**Set exercise**
Put every line of the items below into a numbered list, skipping blank lines and leaving out the pictures.

* Start Material supplied *

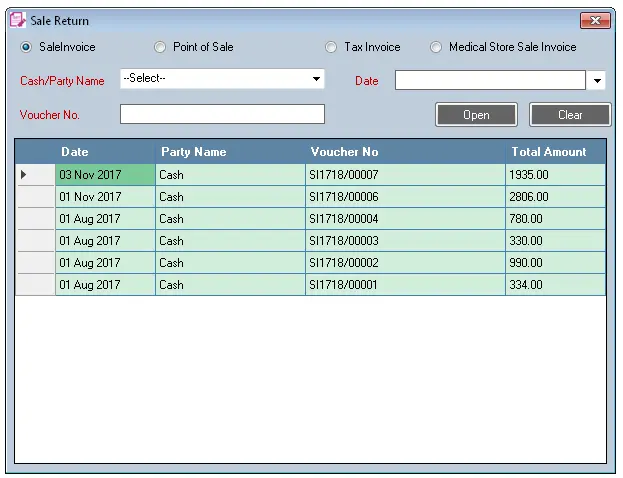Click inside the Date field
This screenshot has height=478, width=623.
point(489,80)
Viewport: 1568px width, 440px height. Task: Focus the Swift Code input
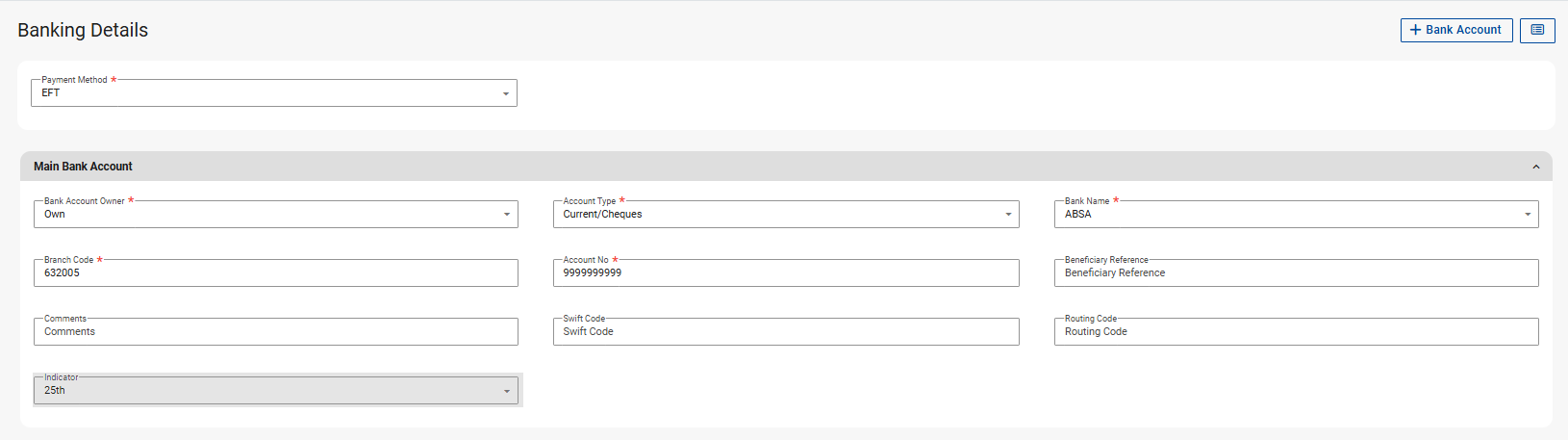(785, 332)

* End Material supplied *

**Task answer**
1. Click inside the Date field
2. This screenshot has height=478, width=623.
3. point(489,80)
4. Viewport: 1568px width, 440px height. Task: Focus the Swift Code input
5. (785, 332)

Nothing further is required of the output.